Im Mittelpunkt des Abends steht aber Anja Harteros‘ Arabella, die sie von Anfang an als selbstbewusste und nur scheinbar kokette junge Frau gibt. Ob es wirkliche Eskapaden mit ihren gräflichen Verehrern gab, ist fraglich. Dresen zeigt Arabella als eine moderne Frau, die sich trotz ihres „Und du wirst mein Gebieter sein“ nicht dem derben Mandryka unterordnet. Wenn sie in der Schlussszene mit dem obligaten Glas Wasser die Stiege herunterkommt, gibt sie es ihrem Verlobten nicht zum Trinken, sondern schüttet es ihm lachend ins Gesicht. Stimmlich bleibt die Harteros der Rolle ebenso nichts schuldig, denn sie weiß ihren entspannt strömenden Sopran nahtlos aus der Mittellage in die Höhe zu führen und aufblühen zu lassen.
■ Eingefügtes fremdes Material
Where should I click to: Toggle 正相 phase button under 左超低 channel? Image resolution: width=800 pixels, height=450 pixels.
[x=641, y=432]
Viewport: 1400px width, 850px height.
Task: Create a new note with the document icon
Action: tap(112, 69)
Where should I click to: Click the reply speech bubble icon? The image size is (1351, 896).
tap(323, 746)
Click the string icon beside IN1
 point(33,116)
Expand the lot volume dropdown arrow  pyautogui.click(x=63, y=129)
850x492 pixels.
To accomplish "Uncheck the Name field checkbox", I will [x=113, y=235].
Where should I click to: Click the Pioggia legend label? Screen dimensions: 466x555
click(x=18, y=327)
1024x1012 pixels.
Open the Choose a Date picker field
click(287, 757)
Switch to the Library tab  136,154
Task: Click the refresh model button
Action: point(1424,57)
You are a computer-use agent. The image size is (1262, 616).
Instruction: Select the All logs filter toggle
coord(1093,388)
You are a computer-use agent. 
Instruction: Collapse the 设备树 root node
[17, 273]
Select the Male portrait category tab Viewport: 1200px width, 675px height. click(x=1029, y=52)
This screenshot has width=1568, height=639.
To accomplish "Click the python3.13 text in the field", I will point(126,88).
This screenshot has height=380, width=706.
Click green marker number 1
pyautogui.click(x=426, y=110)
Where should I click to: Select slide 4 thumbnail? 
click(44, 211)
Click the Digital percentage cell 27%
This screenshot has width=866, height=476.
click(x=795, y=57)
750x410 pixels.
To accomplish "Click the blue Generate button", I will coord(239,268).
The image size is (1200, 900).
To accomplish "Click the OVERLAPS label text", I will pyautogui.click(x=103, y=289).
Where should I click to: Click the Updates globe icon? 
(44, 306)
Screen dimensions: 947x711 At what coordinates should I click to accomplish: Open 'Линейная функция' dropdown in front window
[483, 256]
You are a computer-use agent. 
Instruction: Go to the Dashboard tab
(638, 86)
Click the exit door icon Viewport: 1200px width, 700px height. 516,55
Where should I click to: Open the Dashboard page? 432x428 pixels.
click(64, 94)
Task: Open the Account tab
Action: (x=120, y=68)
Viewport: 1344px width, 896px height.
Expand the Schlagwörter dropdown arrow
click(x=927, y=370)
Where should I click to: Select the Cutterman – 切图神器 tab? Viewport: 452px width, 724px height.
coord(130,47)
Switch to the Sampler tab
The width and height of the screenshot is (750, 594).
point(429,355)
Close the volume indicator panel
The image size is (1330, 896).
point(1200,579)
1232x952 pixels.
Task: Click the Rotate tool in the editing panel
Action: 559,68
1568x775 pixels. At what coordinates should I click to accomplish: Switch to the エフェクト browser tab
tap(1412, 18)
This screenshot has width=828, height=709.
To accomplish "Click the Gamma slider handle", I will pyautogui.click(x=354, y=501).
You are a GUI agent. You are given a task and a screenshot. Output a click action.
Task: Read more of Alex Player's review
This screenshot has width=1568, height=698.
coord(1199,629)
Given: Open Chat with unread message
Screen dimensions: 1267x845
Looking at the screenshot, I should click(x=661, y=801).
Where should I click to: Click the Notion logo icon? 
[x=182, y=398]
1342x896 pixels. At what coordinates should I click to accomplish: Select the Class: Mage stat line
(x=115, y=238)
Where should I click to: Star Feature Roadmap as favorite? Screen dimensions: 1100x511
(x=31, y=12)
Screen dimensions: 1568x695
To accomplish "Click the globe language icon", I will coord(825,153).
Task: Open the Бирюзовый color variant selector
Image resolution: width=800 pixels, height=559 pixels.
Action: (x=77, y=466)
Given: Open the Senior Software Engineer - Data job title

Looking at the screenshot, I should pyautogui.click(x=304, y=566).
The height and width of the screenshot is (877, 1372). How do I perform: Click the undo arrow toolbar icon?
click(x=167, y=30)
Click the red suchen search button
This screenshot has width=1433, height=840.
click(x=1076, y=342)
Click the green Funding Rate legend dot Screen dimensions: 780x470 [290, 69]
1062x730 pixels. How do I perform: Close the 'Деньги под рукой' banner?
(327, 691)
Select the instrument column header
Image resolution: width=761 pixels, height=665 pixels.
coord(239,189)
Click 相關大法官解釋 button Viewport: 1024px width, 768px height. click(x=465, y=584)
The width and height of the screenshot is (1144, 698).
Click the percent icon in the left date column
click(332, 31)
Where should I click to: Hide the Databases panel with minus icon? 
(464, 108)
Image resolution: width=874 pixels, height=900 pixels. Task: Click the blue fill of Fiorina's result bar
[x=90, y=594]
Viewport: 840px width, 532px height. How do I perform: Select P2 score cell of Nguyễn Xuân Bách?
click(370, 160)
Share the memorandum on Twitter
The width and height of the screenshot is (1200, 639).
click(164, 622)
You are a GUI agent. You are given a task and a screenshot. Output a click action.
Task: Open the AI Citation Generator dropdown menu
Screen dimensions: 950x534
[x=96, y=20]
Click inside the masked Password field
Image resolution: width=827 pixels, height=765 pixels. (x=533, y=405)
Wunderbar sind die emotionale Beredtheit ihres Monologs im ersten Akt, ihre Wärme und Zartheit im „Gespräch“ mit Mandryka im zweiten Akt und die Schattierungen, die sie ihrer Stimme im auflösenden dritten Akt zu entlocken versteht.
Hanna-Elisabeth Müller gibt, wie in Salzburg bei den Osterfestspielen 2014, die Zdenka. Ihr makelloser lyrischer Sopran bildet einen idealen Kontrast zur Harteros. Und auch darstellerisch bleibt sie der zentralen Rolle nichts schuldig. Joseph Kaiser ist ein aus Liebe zu Arabella verblendeter, stimmlich geschmeidiger Matteo. Dass sein Rivale Mandryka bei Waldner für ihn um Zdenkas Hand anhält, ist für ihn ein Albtraum. So sehr ihn Zdenka anhimmelt. Keine guten Voraussetzungen für die Ehe.
Und der Mandryka? Thomas J. Mayer gestaltet ihn mit metallischem Glanz in der Stimme und heldischem Aplomb, der sich schon mit seiner langen lockigen Mähne und dem mit Pelz besetzten Mantel vom degenerierten Umfeld der Waldners absetzt. Als Fiakermilli im Lederoutfit trällert schließlich Eir Inderhaug ihre halsbrecherischen Koloraturgirlanden bravourös rauf und runter.
Positiv zu erwähnen sind noch die ausgezeichnete Diktion aller Protagonisten und die sorgfältige Besetzung der kleinen Partien, aus denen Dean Power als stimmschöner Graf Elemer heraussticht.